Monday, December 3, 2007

What can we expect with the Montreal Accord on December 14?

By Daryl Ching
Clarity Financial Strategy

It should be apparent that many questions still need to be answered when assessing the outcome of the ABCP restructure, and all these questions have implications on recovery value of the investments. It appears in a recent report issued by Purdy Crawford's Committee that progress is being made and I applaud their efforts on this difficult restructure. Having said that, we still seem to be missing the principles of something our nation is very proud of – capitalism and an open economy. Whether an investor holds $50,000 or $1 billion of ABCP, it's counterintuitive to say that they are not allowed to sell their assets. What the Pan Canadian Committee is missing is a second option for investors to sell their assets immediately in the event they cannot wait until March 2008 or possibly longer. In order for this to happen, the Committee must release the information in the Data Room managed by Ernst & Young to the public to allow meaningful secondary bids. As the assets continue to be of strong credit quality, there is certainly demand from various hedge funds and fixed income portfolio managers to buy the assets. However, they cannot do this without information. By providing data, secondary investors will have the tools to conduct prudent analysis for their investment decisions and offer bids higher than 50 or 60 cents to the dollar. With multiple bids, this will enhance the pricing on these investments and at the end of the day, investors have a choice to sell their assets or not.
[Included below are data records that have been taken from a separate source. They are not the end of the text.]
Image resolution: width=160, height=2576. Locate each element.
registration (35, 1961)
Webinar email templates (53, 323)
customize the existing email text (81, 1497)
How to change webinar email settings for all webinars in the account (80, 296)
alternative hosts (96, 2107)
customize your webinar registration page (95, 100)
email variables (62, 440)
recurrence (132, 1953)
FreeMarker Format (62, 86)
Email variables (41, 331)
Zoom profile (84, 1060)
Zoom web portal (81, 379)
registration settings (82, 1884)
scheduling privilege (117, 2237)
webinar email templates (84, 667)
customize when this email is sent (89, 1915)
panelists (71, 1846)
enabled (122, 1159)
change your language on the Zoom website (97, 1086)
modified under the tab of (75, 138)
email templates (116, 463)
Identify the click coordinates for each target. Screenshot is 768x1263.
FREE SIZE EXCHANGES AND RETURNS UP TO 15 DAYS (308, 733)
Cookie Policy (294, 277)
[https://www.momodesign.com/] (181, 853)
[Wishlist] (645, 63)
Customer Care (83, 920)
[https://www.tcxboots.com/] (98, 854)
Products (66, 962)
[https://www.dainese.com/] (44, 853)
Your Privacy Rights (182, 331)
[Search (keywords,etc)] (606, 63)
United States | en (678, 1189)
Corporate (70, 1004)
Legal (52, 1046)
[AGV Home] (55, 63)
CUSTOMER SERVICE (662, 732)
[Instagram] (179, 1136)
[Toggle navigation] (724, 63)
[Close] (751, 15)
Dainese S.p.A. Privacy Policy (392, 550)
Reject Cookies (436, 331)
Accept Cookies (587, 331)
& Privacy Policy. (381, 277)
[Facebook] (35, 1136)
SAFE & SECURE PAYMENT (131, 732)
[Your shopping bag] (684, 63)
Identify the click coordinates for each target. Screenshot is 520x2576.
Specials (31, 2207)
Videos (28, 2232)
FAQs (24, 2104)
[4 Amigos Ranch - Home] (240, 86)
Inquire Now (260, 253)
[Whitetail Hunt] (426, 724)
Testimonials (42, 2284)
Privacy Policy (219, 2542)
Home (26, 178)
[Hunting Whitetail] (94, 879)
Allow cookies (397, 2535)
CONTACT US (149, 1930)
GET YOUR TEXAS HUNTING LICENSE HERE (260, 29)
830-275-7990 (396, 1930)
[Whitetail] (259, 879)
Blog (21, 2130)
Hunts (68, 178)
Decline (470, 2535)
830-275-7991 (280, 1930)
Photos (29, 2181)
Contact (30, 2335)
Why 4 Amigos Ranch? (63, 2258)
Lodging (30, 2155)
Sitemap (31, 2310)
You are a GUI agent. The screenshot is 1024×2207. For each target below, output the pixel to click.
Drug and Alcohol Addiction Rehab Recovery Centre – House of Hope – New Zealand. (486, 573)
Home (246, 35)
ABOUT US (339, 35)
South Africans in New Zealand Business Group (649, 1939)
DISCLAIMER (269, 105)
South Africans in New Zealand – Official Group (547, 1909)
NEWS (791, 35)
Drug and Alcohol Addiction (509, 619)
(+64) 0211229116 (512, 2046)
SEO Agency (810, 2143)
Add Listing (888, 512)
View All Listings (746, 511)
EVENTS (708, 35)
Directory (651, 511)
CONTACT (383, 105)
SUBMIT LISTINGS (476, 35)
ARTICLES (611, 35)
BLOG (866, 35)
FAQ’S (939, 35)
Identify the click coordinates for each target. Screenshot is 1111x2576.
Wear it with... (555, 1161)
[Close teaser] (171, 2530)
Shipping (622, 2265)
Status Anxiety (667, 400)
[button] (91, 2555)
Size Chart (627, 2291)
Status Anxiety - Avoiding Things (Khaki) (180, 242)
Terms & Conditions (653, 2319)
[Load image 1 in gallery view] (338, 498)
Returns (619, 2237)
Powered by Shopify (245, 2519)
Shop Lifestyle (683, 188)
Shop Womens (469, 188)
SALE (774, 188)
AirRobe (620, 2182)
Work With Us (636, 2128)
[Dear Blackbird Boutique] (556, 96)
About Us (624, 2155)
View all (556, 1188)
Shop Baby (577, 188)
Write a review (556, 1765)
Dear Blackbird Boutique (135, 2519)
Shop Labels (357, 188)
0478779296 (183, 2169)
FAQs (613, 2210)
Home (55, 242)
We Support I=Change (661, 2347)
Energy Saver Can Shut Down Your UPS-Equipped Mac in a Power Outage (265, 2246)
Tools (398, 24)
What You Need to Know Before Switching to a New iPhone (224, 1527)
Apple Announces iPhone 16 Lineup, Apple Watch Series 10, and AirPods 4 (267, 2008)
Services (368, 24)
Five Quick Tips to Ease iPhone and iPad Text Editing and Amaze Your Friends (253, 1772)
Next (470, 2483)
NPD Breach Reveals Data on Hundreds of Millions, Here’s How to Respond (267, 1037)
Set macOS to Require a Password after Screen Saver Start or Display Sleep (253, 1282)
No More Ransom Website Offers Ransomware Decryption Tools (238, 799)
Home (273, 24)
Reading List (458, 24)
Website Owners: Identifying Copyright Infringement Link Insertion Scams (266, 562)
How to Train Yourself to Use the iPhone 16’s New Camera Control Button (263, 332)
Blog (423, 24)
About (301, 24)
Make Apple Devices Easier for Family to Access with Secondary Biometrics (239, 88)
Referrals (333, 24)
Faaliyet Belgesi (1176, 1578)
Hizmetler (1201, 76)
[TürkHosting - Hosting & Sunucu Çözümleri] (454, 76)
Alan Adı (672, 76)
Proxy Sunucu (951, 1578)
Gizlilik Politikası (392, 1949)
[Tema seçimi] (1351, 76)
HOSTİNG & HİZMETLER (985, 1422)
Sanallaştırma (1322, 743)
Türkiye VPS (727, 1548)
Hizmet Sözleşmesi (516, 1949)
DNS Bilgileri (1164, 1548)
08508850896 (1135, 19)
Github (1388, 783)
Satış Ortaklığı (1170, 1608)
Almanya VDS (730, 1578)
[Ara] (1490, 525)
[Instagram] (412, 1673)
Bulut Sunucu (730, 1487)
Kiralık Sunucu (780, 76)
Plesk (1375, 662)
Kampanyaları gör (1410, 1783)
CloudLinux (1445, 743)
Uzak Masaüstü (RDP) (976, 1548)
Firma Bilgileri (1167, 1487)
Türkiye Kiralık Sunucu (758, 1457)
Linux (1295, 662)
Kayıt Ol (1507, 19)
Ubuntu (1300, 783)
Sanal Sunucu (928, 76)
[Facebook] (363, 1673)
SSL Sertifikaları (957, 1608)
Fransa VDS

In various press releases, I have seen potential buyers labeled as “debt vultures” and making an effort to “exploit those in need of liquidity”. I have a hard time trying to understand how secondary trading in ABCP is any different than any other market. Let’s take an example where Mutual Fund Corp., a conservative fund manager is holding XYZ Corp. that is suddenly downgraded below investment grade on negative earnings. Due to Mutual Fund Corp.’s conservative investment guidelines, they are forced to sell XYZ Corp. The likely buyers will be other funds that take greater risks, in hopes of high reward. It is likely that Mutual Fund Corp. will sell XYZ Corp. at a discount from its original purchase price. However, Mutual Fund Corp. is likely thankful of an open market system and the fact that they were able to dispose of their assets.

Despite strong affirmed ratings by DBRS, the ABCP can clearly be classified as distressed assets. There is no liquidity in the ABCP market and there are so many uncertainties about the outcome of the restructure. It is only fair that potential buyers of ABCP need to be compensated for the lack of information available and the uncertainties that exist. It is for this very reason that potential buyers ask for a purchase price at a discount to par. A trade will take place between a seller who cannot wait for the restructure to complete or does not have the risk appetite for the uncertainties ahead in the restructure and a buyer who can wait and does have the appetite. However, we should all be glad that there is an investor base willing to buy the distressed assets when an efficient ABCP market does not exist.

Despite the lack of information, I remain confident that the Pan Canadian Committee will be successful in the restructure. Whether this takes place in March 2008 or later remains to be seen. The restructure will result in the ABCP being converted to long-term notes to match the maturities of the assets. When this happens, I expect there will be much more information and help for market participants to assess the value of the assets. I anticipate that we will find that the trusts are of varying quality, and some will price closer to par than others. However, I am also hopeful and optimistic that for those investors who just cannot wait, there an opportunity for them to sell their ABCP well before March 2008 either privately or through the Perimeter Financial trading platform.

As an individual who has invested over six years in this industry, I feel a personal responsibility to facilitate a fair resolution for all parties involved. At the very least, fair to me means full transparency and full dissemination of information that is available to all parties involved to level the playing field so that everyone can make informed decisions.